Players (in turn order): Gypsy, Thief, Rogue, Priest, Philosopher, Highlander, Sorceress, Troll, Necromancer, Dwarf, Monk, Vampiress, Minstrel, Prophetess, Leprechaun, Warrior, Wizard, Gladiator, Assassin, Swashbuckler, Ghoul, Druid, Amazon, Valkyrie, Alchemist, and Warlock.


"On the other hand, gentlemen... What if we gave a war and everybody came?"

The first round of turns was uneventful. The Priest got an Amulet, the Valkyrie attacked the Rogue, but it ended in a standoff. Mostly, it was as dull as one usually expects from the first round of Talisman. In the second round, things picked up... a LOT.

On turn 34 (8 turns into the second round), the Troll thought it would be a good idea to beat on the Philosopher. The Philosopher wanted to dissuade the Troll from this type of behavior, and cast Finger of Death...

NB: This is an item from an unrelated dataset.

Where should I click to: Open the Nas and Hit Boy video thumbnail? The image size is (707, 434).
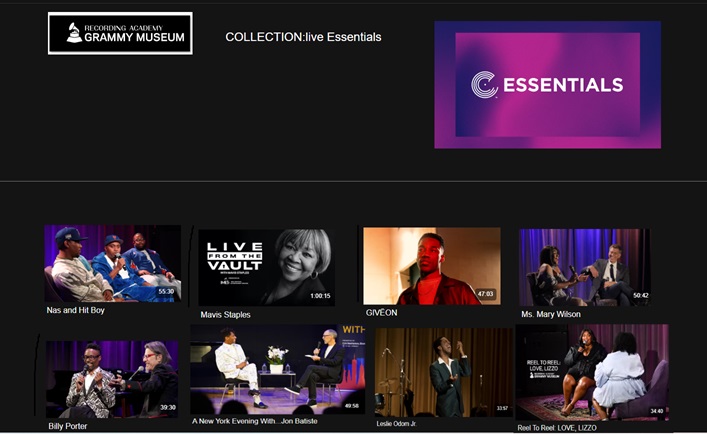113,264
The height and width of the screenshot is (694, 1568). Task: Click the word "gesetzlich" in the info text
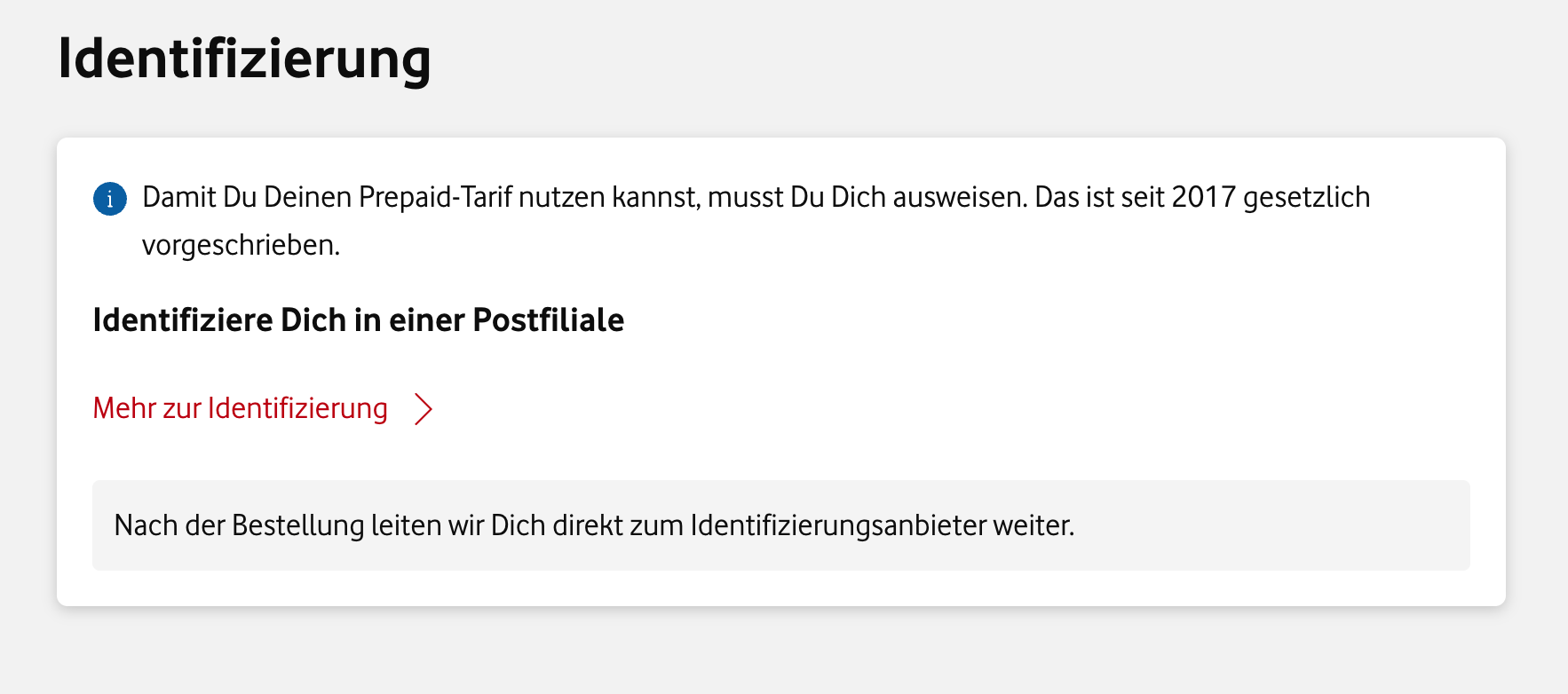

(At this point gameplay was interrupted by the Prophetess slowly banging her head against the wall as the Necromancer started practicing his maniacal laugh. The Minstrel got the message and started taking notes for his next ballad, and the Gypsy started tidying up her spell-storing pouch.)

... The Necromancer cleared his throat and announced that he was casting the Hydra Spell. Finger of Death would now target everyone except himself and the Priest (who had an Amulet). This whole concept stopped the Philosopher dead in his tracks (technically, it only brought him down to one life - the Troll's club was scheduled to stop him dead in his tracks in the very near future).

As 48 life tokens left the table, the Leprechaun grabbed Hydra with a Spell Call, and the Gypsy grabbed Finger of Death. Combat resumed, and the Troll graciously answered the Philosopher's questions about the existence of an afterlife.

Since the Gypsy did not also grab Spell Call, the rest of the table realized she didn't have any more space to store spells, and the ones she had weren't castable at the moment to clear up more space. Everyone was free to launch all their spells before the Gypsy could start scavenging them again. The Warlock used Mind Steal to grab the Hydra Spell from the Leprechaun, and the Sorceress used a second Mind Steal to take it from the Warlock.

"I have a PhD. in Horribleness!"

On the third trip around the board, the Gladiator took the Amulet from the Priest, but nothing else noteworthy happened. The fourth round, however, made round 2 look like a pillow fight:

On turn 86, the Necromancer was trying to work up the nerve to kill the Gypsy with his Soul Shatter spell - she's just too powerful in massive games for any spellcaster to want her around. The problem was that the Sorceress was holding the prized Hydra Spell, and he didn't want to risk anything unfortunate happening. After some careful calculations, he did the only reasonable thing - he attacked the Sorceress directly and hit her with Soul Shatter.

The Sorceress is a vindictive person, she was about to die, and she had the chance to retaliate against the person who was killing her. What the Necromancer knew was the Sorceress was also evil to the core, and she wanted revenge on everybody, not just him. Once again, the entire board took 2 damage.

As 15 players left the game and 15 corpses entered it, the surviving characters started scouting the board for the spaces with the best loot. Unfortunately, nobody had had more than 4 turns so far, and there weren't a lot of items to be claimed. Players were left with only three choices for how to spend their time:
1: Refill their diminished health pools.
2: Kill the poor souls left with only 1 life.
3: Seek revenge on the Necromancer.

"You have sacrificed sure footing for a killing stroke."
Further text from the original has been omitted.